Personal information
- Born: 14 February 1973 (age 53) New Zealand

Playing information
- Position: Second-row, Lock
Club
| Years | Team | Pld | T | G | FG | P |
| 1999–00 | London Broncos | 40 | 4 | 0 | 0 | 16 |
Representative
| Years | Team | Pld | T | G | FG | P |
| 1999 | New Zealand Māori | 1 | 0 | 0 | 0 | 0 |
- Source: RLP

= Andrew Wynyard =

New Zealand rugby league footballer and coach

Andrew Wynyard (born 14 February 1973) is a New Zealand rugby league coach and former player who played professionally in England and Australia.

==Playing career==
He played for the Bundaberg Grizzlies in the 1998 Queensland Cup.

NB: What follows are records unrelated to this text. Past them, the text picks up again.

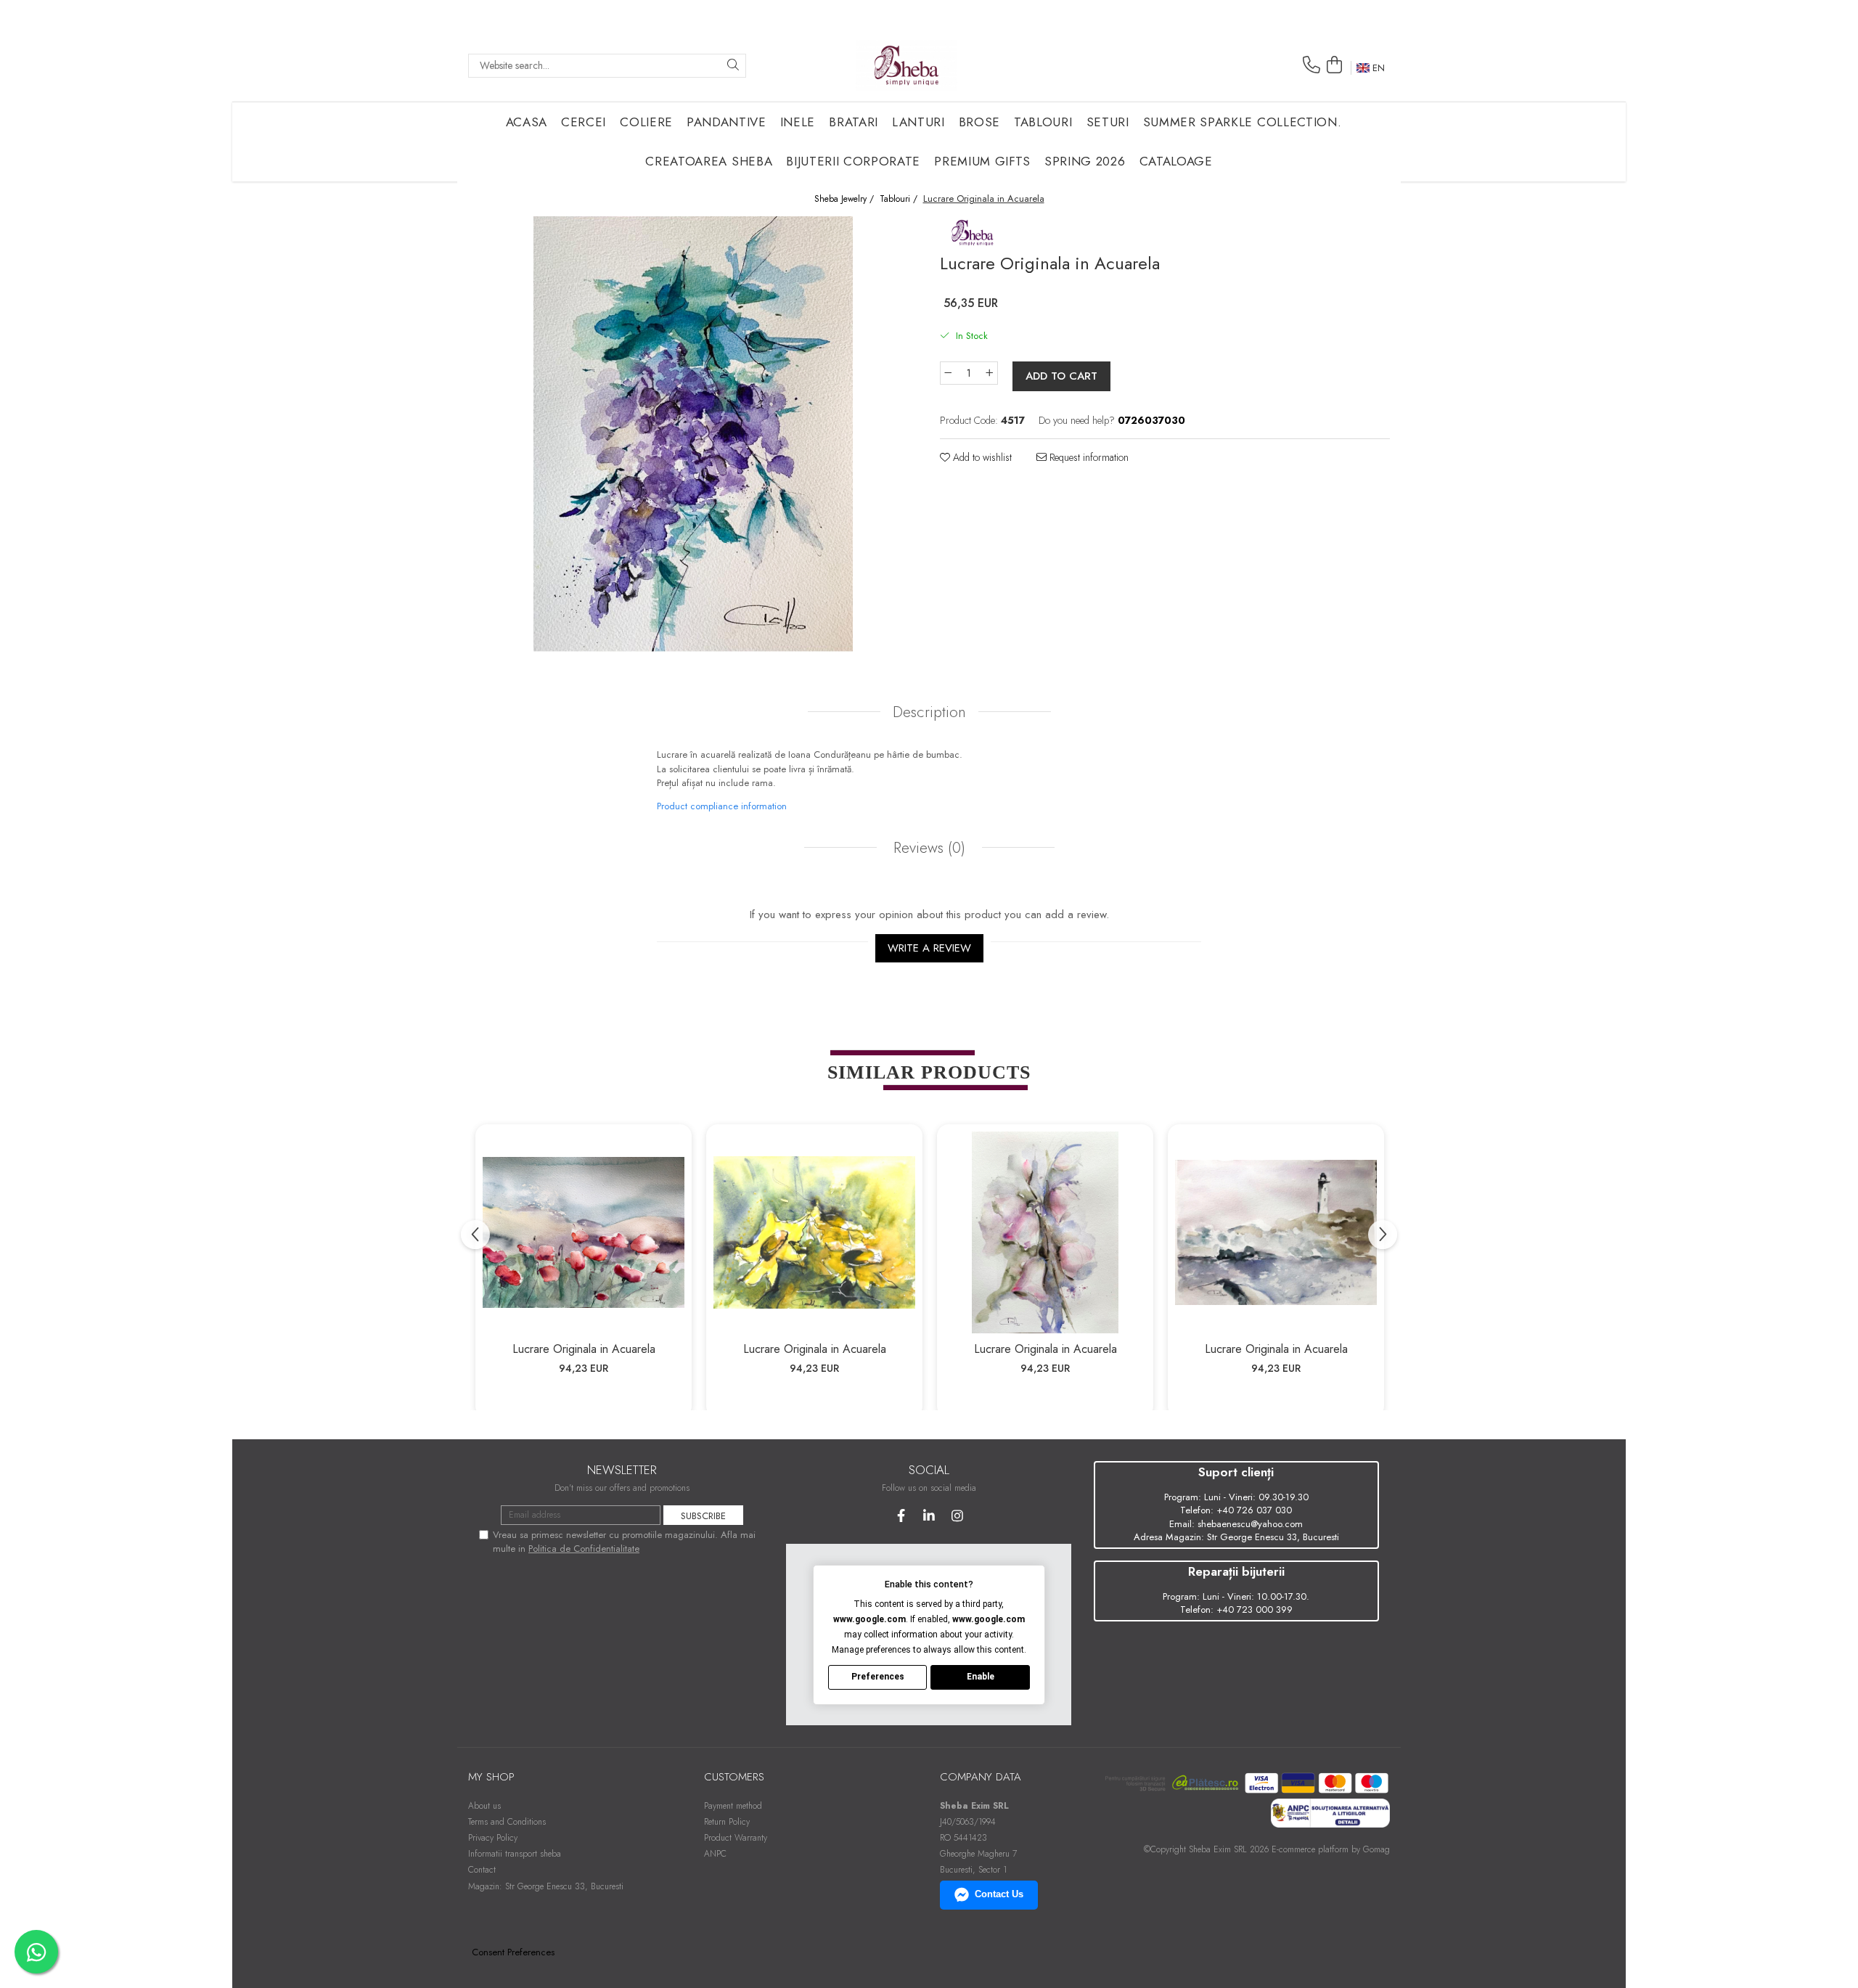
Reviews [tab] (927, 848)
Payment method (733, 1805)
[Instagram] (957, 1516)
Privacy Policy (492, 1837)
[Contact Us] (1311, 64)
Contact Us (999, 1894)
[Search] (733, 66)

Wynyard started his professional career with the St. George Illawarra Dragons before being signed by the London Broncos midway through the 1999 season. That same year, Wynyard was selected to represent New Zealand Māori against Great Britain.

Between 1999 and 2000 Wynyard played 40 Super League matches for the Broncos, before returning to Australia. In 2001 Wynyard joined the Redcliffe Dolphins and went on to play 67 matches for the Dolphins in the Queensland Cup, scoring 14 tries, and being part of champion sides in 2002 and 2003. Wynyard represented the Queensland Residents in 2001.

Wynyard became the Dolphins Colts assistant coach in 2008 before coaching the FOGS Cup side in 2009.

Andrew Wynyard is currently the Head Coach for the Brighton Roosters BRL A Grade team which competes in the CAOS BRL Premier A Grade Brisbane Rugby League (2001) competition as a direct feeder team to the Redcliffe Dolphins Host Plus Cup Statewide Side.